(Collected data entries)

============================================================

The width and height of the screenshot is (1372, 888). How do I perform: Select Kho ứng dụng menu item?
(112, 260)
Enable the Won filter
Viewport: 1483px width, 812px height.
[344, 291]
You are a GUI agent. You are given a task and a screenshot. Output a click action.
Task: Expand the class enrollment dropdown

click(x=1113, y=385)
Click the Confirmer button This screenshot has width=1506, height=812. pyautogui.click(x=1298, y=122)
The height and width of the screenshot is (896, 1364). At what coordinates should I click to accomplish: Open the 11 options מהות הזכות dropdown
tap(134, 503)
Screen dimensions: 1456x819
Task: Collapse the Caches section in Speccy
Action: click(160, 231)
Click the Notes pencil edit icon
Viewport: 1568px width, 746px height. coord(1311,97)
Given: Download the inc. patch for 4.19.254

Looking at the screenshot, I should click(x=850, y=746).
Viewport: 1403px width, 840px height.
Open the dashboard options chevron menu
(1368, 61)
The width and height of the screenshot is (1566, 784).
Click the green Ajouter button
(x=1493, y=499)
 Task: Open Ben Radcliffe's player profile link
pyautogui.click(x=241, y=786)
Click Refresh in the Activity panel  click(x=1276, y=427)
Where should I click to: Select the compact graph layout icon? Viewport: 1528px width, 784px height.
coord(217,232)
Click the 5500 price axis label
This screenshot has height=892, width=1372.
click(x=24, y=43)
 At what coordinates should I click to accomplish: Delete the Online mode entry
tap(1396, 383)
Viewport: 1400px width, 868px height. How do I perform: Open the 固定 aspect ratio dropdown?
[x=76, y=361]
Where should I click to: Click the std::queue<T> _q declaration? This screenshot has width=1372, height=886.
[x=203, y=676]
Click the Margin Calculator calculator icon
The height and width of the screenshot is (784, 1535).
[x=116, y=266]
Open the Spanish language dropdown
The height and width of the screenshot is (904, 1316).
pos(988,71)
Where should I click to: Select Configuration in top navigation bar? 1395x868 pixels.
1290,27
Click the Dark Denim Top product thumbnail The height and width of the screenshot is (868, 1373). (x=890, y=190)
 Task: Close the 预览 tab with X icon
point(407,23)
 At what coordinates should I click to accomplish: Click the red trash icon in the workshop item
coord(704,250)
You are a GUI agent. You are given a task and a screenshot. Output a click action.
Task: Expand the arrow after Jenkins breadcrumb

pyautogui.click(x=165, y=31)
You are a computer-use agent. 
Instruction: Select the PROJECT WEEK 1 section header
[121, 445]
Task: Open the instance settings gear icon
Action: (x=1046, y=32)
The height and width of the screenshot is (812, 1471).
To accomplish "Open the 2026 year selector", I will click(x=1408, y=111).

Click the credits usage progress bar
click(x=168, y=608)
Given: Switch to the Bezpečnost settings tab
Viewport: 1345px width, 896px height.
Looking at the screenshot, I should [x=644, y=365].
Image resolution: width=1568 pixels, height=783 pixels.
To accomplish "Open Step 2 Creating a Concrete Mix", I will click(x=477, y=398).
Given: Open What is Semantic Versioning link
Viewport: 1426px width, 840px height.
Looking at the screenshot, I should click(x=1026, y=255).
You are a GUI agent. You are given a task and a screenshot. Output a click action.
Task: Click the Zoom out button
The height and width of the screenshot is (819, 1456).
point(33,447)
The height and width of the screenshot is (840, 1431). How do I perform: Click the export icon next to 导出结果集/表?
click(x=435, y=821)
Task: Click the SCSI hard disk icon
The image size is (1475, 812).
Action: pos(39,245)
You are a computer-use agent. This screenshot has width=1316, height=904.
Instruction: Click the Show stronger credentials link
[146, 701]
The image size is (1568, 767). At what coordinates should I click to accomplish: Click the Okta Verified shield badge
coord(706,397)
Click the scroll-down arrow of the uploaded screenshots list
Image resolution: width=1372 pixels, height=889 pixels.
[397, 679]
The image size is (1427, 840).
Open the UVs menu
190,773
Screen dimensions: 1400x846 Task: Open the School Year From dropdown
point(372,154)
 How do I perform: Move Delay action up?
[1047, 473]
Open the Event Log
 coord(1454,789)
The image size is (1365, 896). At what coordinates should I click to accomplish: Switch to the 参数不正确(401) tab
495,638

============================================================

Reproduce every record above exactly.

» Worked solution
The width and height of the screenshot is (1372, 888). How do I perform: Select Kho ứng dụng menu item?
(112, 260)
Enable the Won filter
Viewport: 1483px width, 812px height.
[344, 291]
You are a GUI agent. You are given a task and a screenshot. Output a click action.
Task: Expand the class enrollment dropdown

click(x=1113, y=385)
Click the Confirmer button This screenshot has width=1506, height=812. pyautogui.click(x=1298, y=122)
The height and width of the screenshot is (896, 1364). At what coordinates should I click to accomplish: Open the 11 options מהות הזכות dropdown
tap(134, 503)
Screen dimensions: 1456x819
Task: Collapse the Caches section in Speccy
Action: click(160, 231)
Click the Notes pencil edit icon
Viewport: 1568px width, 746px height. coord(1311,97)
Given: Download the inc. patch for 4.19.254

Looking at the screenshot, I should click(x=850, y=746).
Viewport: 1403px width, 840px height.
Open the dashboard options chevron menu
(1368, 61)
The width and height of the screenshot is (1566, 784).
Click the green Ajouter button
(x=1493, y=499)
 Task: Open Ben Radcliffe's player profile link
pyautogui.click(x=241, y=786)
Click Refresh in the Activity panel  click(x=1276, y=427)
Where should I click to: Select the compact graph layout icon? Viewport: 1528px width, 784px height.
coord(217,232)
Click the 5500 price axis label
This screenshot has height=892, width=1372.
click(x=24, y=43)
 At what coordinates should I click to accomplish: Delete the Online mode entry
tap(1396, 383)
Viewport: 1400px width, 868px height. How do I perform: Open the 固定 aspect ratio dropdown?
[x=76, y=361]
Where should I click to: Click the std::queue<T> _q declaration? This screenshot has width=1372, height=886.
[x=203, y=676]
Click the Margin Calculator calculator icon
The height and width of the screenshot is (784, 1535).
[x=116, y=266]
Open the Spanish language dropdown
The height and width of the screenshot is (904, 1316).
pos(988,71)
Where should I click to: Select Configuration in top navigation bar? 1395x868 pixels.
1290,27
Click the Dark Denim Top product thumbnail The height and width of the screenshot is (868, 1373). (x=890, y=190)
 Task: Close the 预览 tab with X icon
point(407,23)
 At what coordinates should I click to accomplish: Click the red trash icon in the workshop item
coord(704,250)
You are a GUI agent. You are given a task and a screenshot. Output a click action.
Task: Expand the arrow after Jenkins breadcrumb

pyautogui.click(x=165, y=31)
You are a computer-use agent. 
Instruction: Select the PROJECT WEEK 1 section header
[121, 445]
Task: Open the instance settings gear icon
Action: (x=1046, y=32)
The height and width of the screenshot is (812, 1471).
To accomplish "Open the 2026 year selector", I will click(x=1408, y=111).

Click the credits usage progress bar
click(x=168, y=608)
Given: Switch to the Bezpečnost settings tab
Viewport: 1345px width, 896px height.
Looking at the screenshot, I should [x=644, y=365].
Image resolution: width=1568 pixels, height=783 pixels.
To accomplish "Open Step 2 Creating a Concrete Mix", I will click(x=477, y=398).
Given: Open What is Semantic Versioning link
Viewport: 1426px width, 840px height.
Looking at the screenshot, I should click(x=1026, y=255).
You are a GUI agent. You are given a task and a screenshot. Output a click action.
Task: Click the Zoom out button
The height and width of the screenshot is (819, 1456).
point(33,447)
The height and width of the screenshot is (840, 1431). How do I perform: Click the export icon next to 导出结果集/表?
click(x=435, y=821)
Task: Click the SCSI hard disk icon
The image size is (1475, 812).
Action: pos(39,245)
You are a computer-use agent. This screenshot has width=1316, height=904.
Instruction: Click the Show stronger credentials link
[146, 701]
The image size is (1568, 767). At what coordinates should I click to accomplish: Click the Okta Verified shield badge
coord(706,397)
Click the scroll-down arrow of the uploaded screenshots list
Image resolution: width=1372 pixels, height=889 pixels.
[397, 679]
The image size is (1427, 840).
Open the UVs menu
190,773
Screen dimensions: 1400x846 Task: Open the School Year From dropdown
point(372,154)
 How do I perform: Move Delay action up?
[1047, 473]
Open the Event Log
 coord(1454,789)
The image size is (1365, 896). At what coordinates should I click to accomplish: Switch to the 参数不正确(401) tab
495,638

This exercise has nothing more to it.